===== SUPPLIED DATA
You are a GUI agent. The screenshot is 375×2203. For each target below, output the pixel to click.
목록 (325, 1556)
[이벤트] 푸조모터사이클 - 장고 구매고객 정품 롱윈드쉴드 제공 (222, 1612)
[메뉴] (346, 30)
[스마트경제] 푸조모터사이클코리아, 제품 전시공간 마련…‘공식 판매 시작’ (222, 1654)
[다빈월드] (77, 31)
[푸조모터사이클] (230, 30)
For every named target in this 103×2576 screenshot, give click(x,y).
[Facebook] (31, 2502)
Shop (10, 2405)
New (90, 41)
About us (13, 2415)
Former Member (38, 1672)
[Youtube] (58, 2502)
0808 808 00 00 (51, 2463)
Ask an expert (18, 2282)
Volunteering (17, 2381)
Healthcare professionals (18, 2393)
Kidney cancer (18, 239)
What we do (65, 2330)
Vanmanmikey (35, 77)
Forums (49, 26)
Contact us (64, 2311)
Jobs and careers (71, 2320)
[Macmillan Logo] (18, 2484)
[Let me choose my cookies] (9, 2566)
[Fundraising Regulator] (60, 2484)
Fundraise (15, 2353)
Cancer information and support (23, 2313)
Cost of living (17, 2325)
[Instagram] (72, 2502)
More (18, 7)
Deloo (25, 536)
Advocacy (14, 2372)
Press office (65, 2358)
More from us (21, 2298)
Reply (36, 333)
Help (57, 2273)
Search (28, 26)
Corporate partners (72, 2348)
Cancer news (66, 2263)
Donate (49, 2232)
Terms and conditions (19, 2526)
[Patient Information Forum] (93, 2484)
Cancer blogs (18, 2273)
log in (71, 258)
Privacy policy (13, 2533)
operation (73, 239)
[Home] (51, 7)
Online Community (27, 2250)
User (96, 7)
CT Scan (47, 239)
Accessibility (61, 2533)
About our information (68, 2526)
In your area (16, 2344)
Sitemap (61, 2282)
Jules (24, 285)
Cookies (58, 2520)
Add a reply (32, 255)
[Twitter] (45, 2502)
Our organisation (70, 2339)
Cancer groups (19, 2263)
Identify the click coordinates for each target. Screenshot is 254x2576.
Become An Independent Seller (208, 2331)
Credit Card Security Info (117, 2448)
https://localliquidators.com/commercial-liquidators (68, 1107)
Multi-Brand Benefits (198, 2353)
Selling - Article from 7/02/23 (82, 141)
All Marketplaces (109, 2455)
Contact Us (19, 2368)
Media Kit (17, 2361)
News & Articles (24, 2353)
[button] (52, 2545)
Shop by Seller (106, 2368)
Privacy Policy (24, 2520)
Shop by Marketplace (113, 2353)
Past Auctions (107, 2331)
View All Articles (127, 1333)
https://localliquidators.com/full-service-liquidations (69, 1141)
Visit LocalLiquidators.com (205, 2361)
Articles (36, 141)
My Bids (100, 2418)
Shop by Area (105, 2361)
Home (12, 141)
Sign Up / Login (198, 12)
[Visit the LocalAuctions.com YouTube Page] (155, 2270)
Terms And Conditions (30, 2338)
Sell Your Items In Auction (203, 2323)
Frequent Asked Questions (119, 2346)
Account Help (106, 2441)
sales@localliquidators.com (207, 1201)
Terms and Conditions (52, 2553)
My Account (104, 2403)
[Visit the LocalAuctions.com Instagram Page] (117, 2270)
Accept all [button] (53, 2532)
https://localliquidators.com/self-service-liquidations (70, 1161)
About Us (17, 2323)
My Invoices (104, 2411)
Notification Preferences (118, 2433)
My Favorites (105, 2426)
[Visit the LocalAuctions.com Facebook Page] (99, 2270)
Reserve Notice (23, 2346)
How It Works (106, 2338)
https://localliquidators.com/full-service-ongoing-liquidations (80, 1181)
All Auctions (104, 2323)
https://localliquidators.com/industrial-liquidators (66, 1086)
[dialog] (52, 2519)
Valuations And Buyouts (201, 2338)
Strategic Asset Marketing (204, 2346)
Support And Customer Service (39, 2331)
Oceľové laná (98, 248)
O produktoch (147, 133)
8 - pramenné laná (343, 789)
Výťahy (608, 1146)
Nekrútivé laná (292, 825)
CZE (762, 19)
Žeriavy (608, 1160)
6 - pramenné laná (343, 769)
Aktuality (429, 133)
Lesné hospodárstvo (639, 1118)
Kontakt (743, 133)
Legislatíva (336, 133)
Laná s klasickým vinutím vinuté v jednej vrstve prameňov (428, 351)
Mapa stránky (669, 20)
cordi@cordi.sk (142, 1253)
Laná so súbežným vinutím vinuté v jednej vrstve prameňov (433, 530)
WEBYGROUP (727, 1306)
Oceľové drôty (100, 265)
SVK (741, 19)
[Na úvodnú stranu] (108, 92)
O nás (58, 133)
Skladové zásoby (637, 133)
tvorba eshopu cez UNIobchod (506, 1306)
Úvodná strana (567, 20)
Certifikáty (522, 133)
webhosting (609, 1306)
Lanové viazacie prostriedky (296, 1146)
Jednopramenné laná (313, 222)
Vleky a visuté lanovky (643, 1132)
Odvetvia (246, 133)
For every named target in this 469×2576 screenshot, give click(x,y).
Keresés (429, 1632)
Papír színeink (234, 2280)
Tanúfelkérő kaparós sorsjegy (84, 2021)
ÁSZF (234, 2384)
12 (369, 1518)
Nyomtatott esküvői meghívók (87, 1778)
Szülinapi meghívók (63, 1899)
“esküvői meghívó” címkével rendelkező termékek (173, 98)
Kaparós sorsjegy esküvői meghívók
==========
ABOUT THIS EXERCISE: Your answer should consist of every record, restated exactly.

REPLY:
You are a GUI agent. The screenshot is 375×2203. For each target below, output the pixel to click.
목록 (325, 1556)
[이벤트] 푸조모터사이클 - 장고 구매고객 정품 롱윈드쉴드 제공 (222, 1612)
[메뉴] (346, 30)
[스마트경제] 푸조모터사이클코리아, 제품 전시공간 마련…‘공식 판매 시작’ (222, 1654)
[다빈월드] (77, 31)
[푸조모터사이클] (230, 30)
For every named target in this 103×2576 screenshot, give click(x,y).
[Facebook] (31, 2502)
Shop (10, 2405)
New (90, 41)
About us (13, 2415)
Former Member (38, 1672)
[Youtube] (58, 2502)
0808 808 00 00 (51, 2463)
Ask an expert (18, 2282)
Volunteering (17, 2381)
Healthcare professionals (18, 2393)
Kidney cancer (18, 239)
What we do (65, 2330)
Vanmanmikey (35, 77)
Forums (49, 26)
Contact us (64, 2311)
Jobs and careers (71, 2320)
[Macmillan Logo] (18, 2484)
[Let me choose my cookies] (9, 2566)
[Fundraising Regulator] (60, 2484)
Fundraise (15, 2353)
Cancer information and support (23, 2313)
Cost of living (17, 2325)
[Instagram] (72, 2502)
More (18, 7)
Deloo (25, 536)
Advocacy (14, 2372)
Press office (65, 2358)
More from us (21, 2298)
Reply (36, 333)
Help (57, 2273)
Search (28, 26)
Corporate partners (72, 2348)
Cancer news (66, 2263)
Donate (49, 2232)
Terms and conditions (19, 2526)
[Patient Information Forum] (93, 2484)
Cancer blogs (18, 2273)
log in (71, 258)
Privacy policy (13, 2533)
operation (73, 239)
[Home] (51, 7)
Online Community (27, 2250)
User (96, 7)
CT Scan (47, 239)
Accessibility (61, 2533)
About our information (68, 2526)
In your area (16, 2344)
Sitemap (61, 2282)
Jules (24, 285)
Cookies (58, 2520)
Add a reply (32, 255)
[Twitter] (45, 2502)
Our organisation (70, 2339)
Cancer groups (19, 2263)
Identify the click coordinates for each target. Screenshot is 254x2576.
Become An Independent Seller (208, 2331)
Credit Card Security Info (117, 2448)
https://localliquidators.com/commercial-liquidators (68, 1107)
Multi-Brand Benefits (198, 2353)
Selling - Article from 7/02/23 (82, 141)
All Marketplaces (109, 2455)
Contact Us (19, 2368)
Media Kit (17, 2361)
News & Articles (24, 2353)
[button] (52, 2545)
Shop by Seller (106, 2368)
Privacy Policy (24, 2520)
Shop by Marketplace (113, 2353)
Past Auctions (107, 2331)
View All Articles (127, 1333)
https://localliquidators.com/full-service-liquidations (69, 1141)
Visit LocalLiquidators.com (205, 2361)
Articles (36, 141)
My Bids (100, 2418)
Shop by Area (105, 2361)
Home (12, 141)
Sign Up / Login (198, 12)
[Visit the LocalAuctions.com YouTube Page] (155, 2270)
Terms And Conditions (30, 2338)
Sell Your Items In Auction (203, 2323)
Frequent Asked Questions (119, 2346)
Account Help (106, 2441)
sales@localliquidators.com (207, 1201)
Terms and Conditions (52, 2553)
My Account (104, 2403)
[Visit the LocalAuctions.com Instagram Page] (117, 2270)
Accept all [button] (53, 2532)
https://localliquidators.com/self-service-liquidations (70, 1161)
About Us (17, 2323)
My Invoices (104, 2411)
Notification Preferences (118, 2433)
My Favorites (105, 2426)
[Visit the LocalAuctions.com Facebook Page] (99, 2270)
Reserve Notice (23, 2346)
How It Works (106, 2338)
https://localliquidators.com/full-service-ongoing-liquidations (80, 1181)
All Auctions (104, 2323)
https://localliquidators.com/industrial-liquidators (66, 1086)
[dialog] (52, 2519)
Valuations And Buyouts (201, 2338)
Strategic Asset Marketing (204, 2346)
Support And Customer Service (39, 2331)
Oceľové laná (98, 248)
O produktoch (147, 133)
8 - pramenné laná (343, 789)
Výťahy (608, 1146)
Nekrútivé laná (292, 825)
CZE (762, 19)
Žeriavy (608, 1160)
6 - pramenné laná (343, 769)
Aktuality (429, 133)
Lesné hospodárstvo (639, 1118)
Kontakt (743, 133)
Legislatíva (336, 133)
Laná s klasickým vinutím vinuté v jednej vrstve prameňov (428, 351)
Mapa stránky (669, 20)
cordi@cordi.sk (142, 1253)
Laná so súbežným vinutím vinuté v jednej vrstve prameňov (433, 530)
WEBYGROUP (727, 1306)
Oceľové drôty (100, 265)
SVK (741, 19)
[Na úvodnú stranu] (108, 92)
O nás (58, 133)
Skladové zásoby (637, 133)
tvorba eshopu cez UNIobchod (506, 1306)
Úvodná strana (567, 20)
Certifikáty (522, 133)
webhosting (609, 1306)
Lanové viazacie prostriedky (296, 1146)
Jednopramenné laná (313, 222)
Vleky a visuté lanovky (643, 1132)
Odvetvia (246, 133)
For every named target in this 469×2576 screenshot, give click(x,y).
Keresés (429, 1632)
Papír színeink (234, 2280)
Tanúfelkérő kaparós sorsjegy (84, 2021)
ÁSZF (234, 2384)
12 (369, 1518)
Nyomtatott esküvői meghívók (87, 1778)
Szülinapi meghívók (63, 1899)
“esküvői meghívó” címkével rendelkező termékek (173, 98)
Kaparós sorsjegy esküvői meghívók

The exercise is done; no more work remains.